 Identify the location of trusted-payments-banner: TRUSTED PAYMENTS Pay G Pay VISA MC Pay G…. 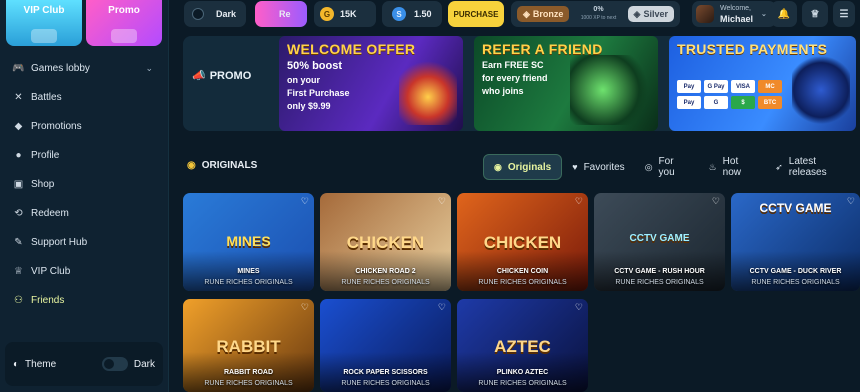
(762, 84).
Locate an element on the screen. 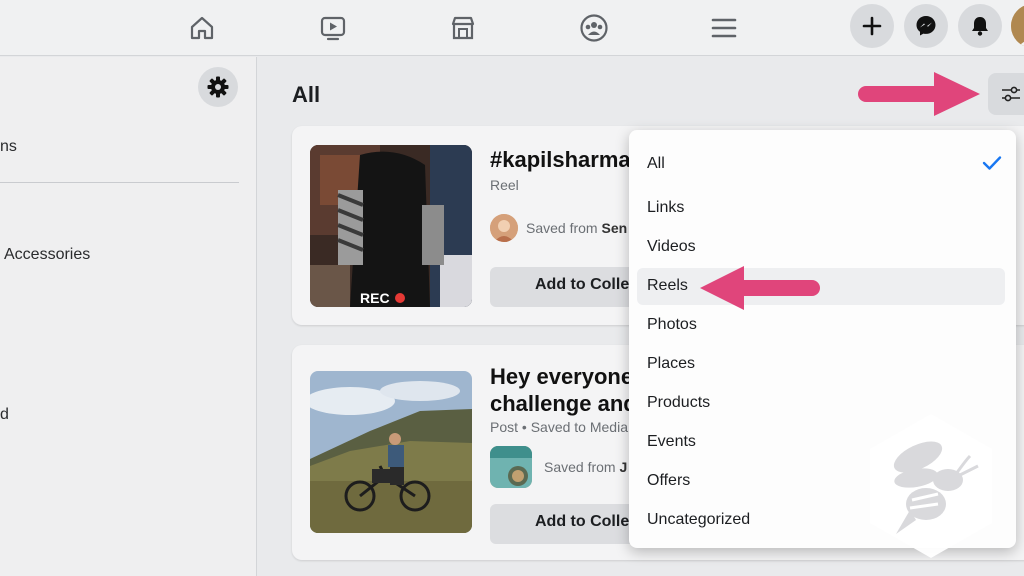 The image size is (1024, 576). filter-button is located at coordinates (1006, 94).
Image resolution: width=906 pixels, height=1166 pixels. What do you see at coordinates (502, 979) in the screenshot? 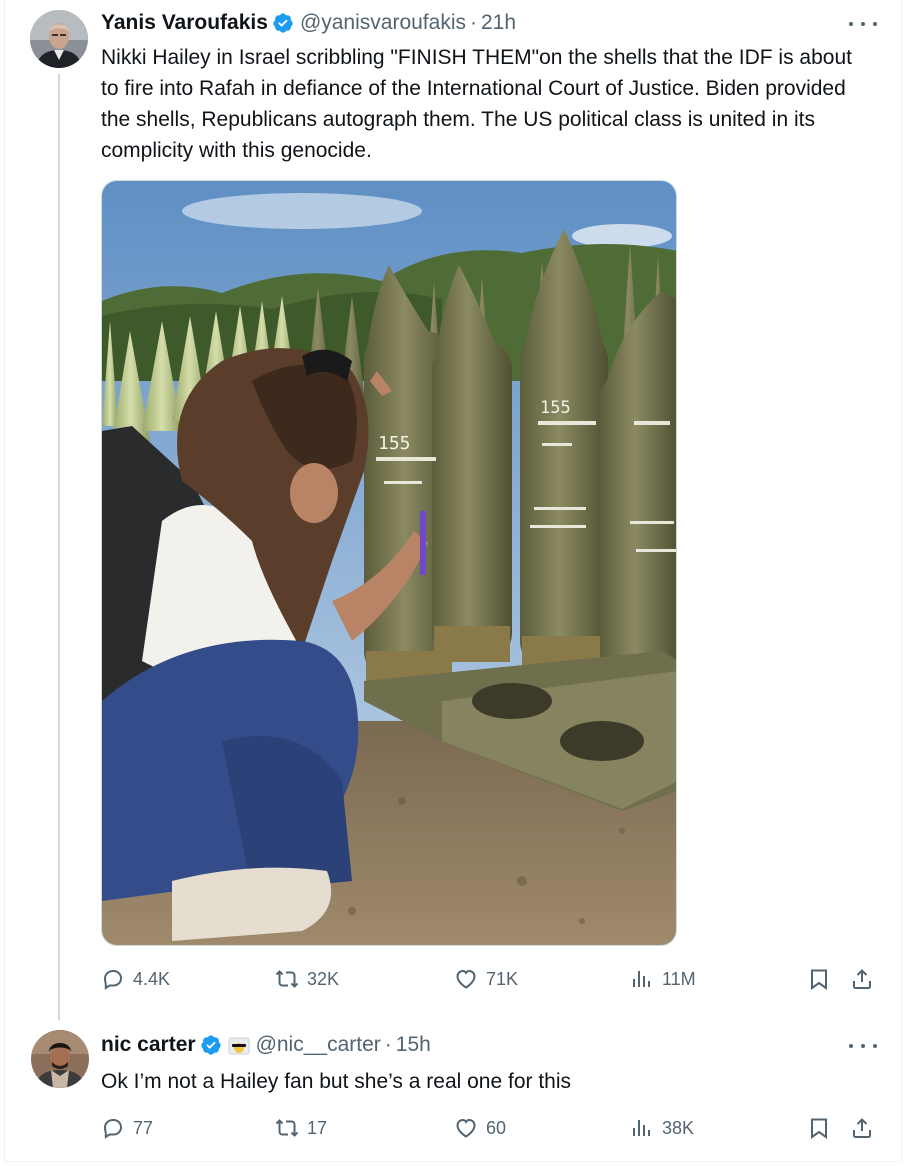
I see `like-count: 71K` at bounding box center [502, 979].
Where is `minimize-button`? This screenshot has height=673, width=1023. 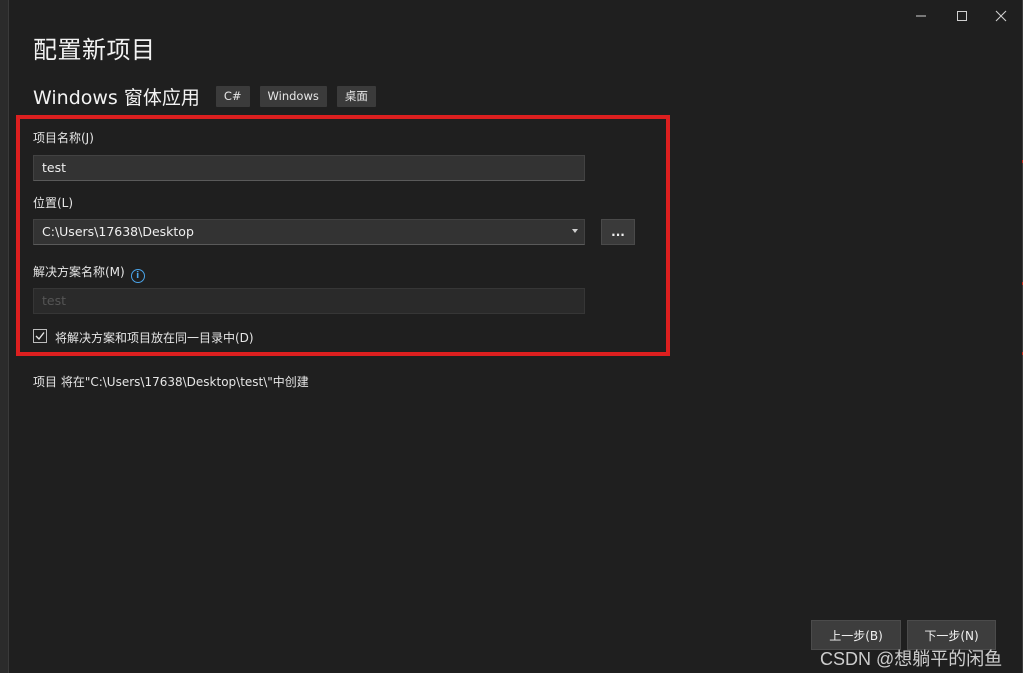
minimize-button is located at coordinates (921, 16).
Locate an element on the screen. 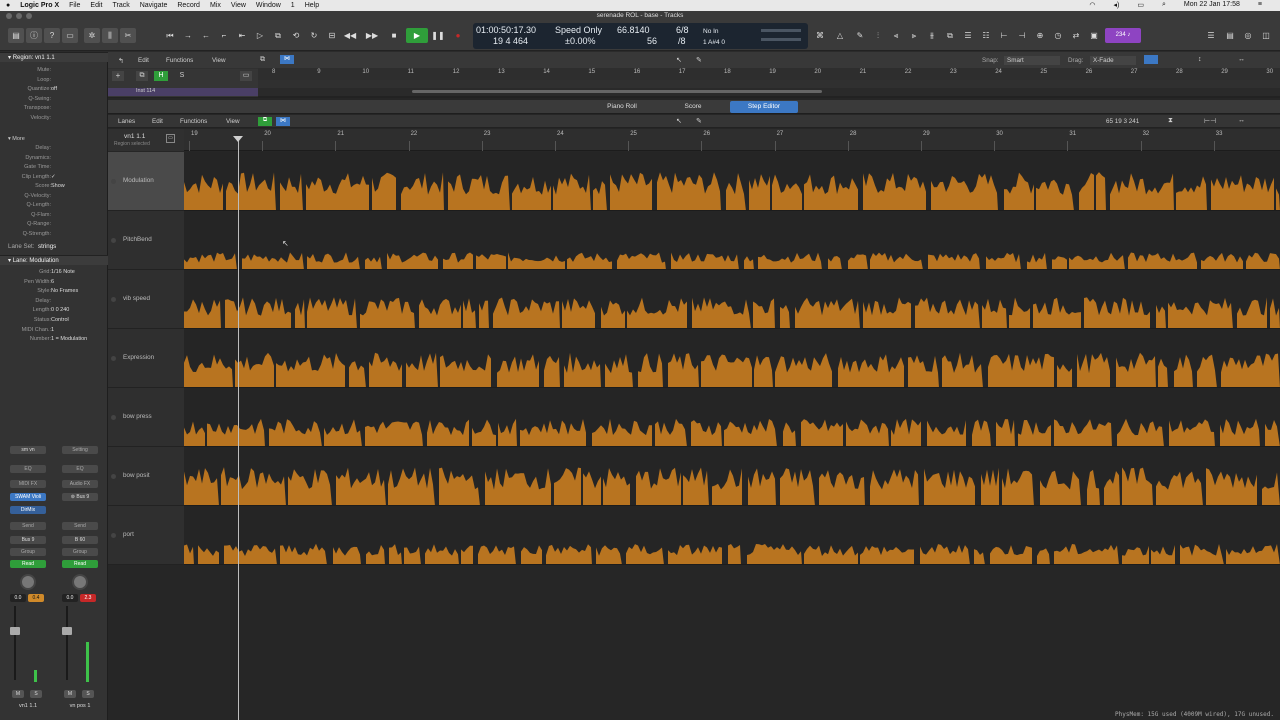 The height and width of the screenshot is (720, 1280). param-value: No Frames is located at coordinates (64, 292).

### What you should do
Copy the entries from the line with "Image resolution: width=906" up to and including the line with "minimize-button is located", switching "screenshot" to "screen capture" and keeping everything else unchanged. Leave the pictures out of your copy.

### Task solution
Image resolution: width=906 pixels, height=1166 pixels. What do you see at coordinates (502, 979) in the screen capture? 
I see `like-count: 71K` at bounding box center [502, 979].
Where is `minimize-button`? This screen capture has height=673, width=1023. 
minimize-button is located at coordinates (921, 16).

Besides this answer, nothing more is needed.